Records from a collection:
⟨

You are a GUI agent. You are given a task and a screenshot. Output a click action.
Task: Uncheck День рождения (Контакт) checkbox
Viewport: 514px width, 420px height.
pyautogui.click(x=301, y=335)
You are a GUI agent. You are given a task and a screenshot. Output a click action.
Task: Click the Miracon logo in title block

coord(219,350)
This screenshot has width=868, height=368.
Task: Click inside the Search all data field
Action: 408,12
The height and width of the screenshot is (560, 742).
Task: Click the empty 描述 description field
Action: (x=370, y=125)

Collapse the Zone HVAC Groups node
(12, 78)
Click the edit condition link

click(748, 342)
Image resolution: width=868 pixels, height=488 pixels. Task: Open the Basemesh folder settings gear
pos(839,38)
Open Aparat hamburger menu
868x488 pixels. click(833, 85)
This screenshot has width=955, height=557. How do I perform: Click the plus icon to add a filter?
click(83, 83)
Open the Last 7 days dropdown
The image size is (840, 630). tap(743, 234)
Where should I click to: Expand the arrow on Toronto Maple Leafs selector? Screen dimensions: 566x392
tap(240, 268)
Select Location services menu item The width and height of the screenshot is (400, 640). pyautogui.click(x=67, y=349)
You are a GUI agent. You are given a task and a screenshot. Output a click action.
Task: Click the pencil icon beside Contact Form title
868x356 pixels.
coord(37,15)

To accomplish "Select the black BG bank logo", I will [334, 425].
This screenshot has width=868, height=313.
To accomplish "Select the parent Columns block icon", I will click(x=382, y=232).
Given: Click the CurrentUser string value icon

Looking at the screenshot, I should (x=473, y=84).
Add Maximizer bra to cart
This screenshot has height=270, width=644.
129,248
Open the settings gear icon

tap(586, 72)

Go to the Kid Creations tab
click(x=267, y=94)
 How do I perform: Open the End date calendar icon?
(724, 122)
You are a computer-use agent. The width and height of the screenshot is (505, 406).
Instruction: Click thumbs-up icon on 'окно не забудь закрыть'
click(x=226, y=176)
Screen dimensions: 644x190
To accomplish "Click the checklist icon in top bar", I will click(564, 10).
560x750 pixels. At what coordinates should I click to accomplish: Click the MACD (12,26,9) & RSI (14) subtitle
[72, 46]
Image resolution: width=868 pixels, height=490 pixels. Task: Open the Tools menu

⟩

» What to produce
Please quote the records above exactly, without skipping a line.

» Result of this task
You are a GUI agent. You are given a task and a screenshot. Output a click action.
Task: Uncheck День рождения (Контакт) checkbox
Viewport: 514px width, 420px height.
pyautogui.click(x=301, y=335)
You are a GUI agent. You are given a task and a screenshot. Output a click action.
Task: Click the Miracon logo in title block

coord(219,350)
This screenshot has width=868, height=368.
Task: Click inside the Search all data field
Action: 408,12
The height and width of the screenshot is (560, 742).
Task: Click the empty 描述 description field
Action: (x=370, y=125)

Collapse the Zone HVAC Groups node
(12, 78)
Click the edit condition link

click(748, 342)
Image resolution: width=868 pixels, height=488 pixels. Task: Open the Basemesh folder settings gear
pos(839,38)
Open Aparat hamburger menu
868x488 pixels. click(833, 85)
This screenshot has width=955, height=557. How do I perform: Click the plus icon to add a filter?
click(83, 83)
Open the Last 7 days dropdown
The image size is (840, 630). tap(743, 234)
Where should I click to: Expand the arrow on Toronto Maple Leafs selector? Screen dimensions: 566x392
tap(240, 268)
Select Location services menu item The width and height of the screenshot is (400, 640). pyautogui.click(x=67, y=349)
You are a GUI agent. You are given a task and a screenshot. Output a click action.
Task: Click the pencil icon beside Contact Form title
868x356 pixels.
coord(37,15)

To accomplish "Select the black BG bank logo", I will [334, 425].
This screenshot has width=868, height=313.
To accomplish "Select the parent Columns block icon", I will click(x=382, y=232).
Given: Click the CurrentUser string value icon

Looking at the screenshot, I should (x=473, y=84).
Add Maximizer bra to cart
This screenshot has height=270, width=644.
129,248
Open the settings gear icon

tap(586, 72)

Go to the Kid Creations tab
click(x=267, y=94)
 How do I perform: Open the End date calendar icon?
(724, 122)
You are a computer-use agent. The width and height of the screenshot is (505, 406).
Instruction: Click thumbs-up icon on 'окно не забудь закрыть'
click(x=226, y=176)
Screen dimensions: 644x190
To accomplish "Click the checklist icon in top bar", I will click(564, 10).
560x750 pixels. At what coordinates should I click to accomplish: Click the MACD (12,26,9) & RSI (14) subtitle
[72, 46]
Image resolution: width=868 pixels, height=490 pixels. Task: Open the Tools menu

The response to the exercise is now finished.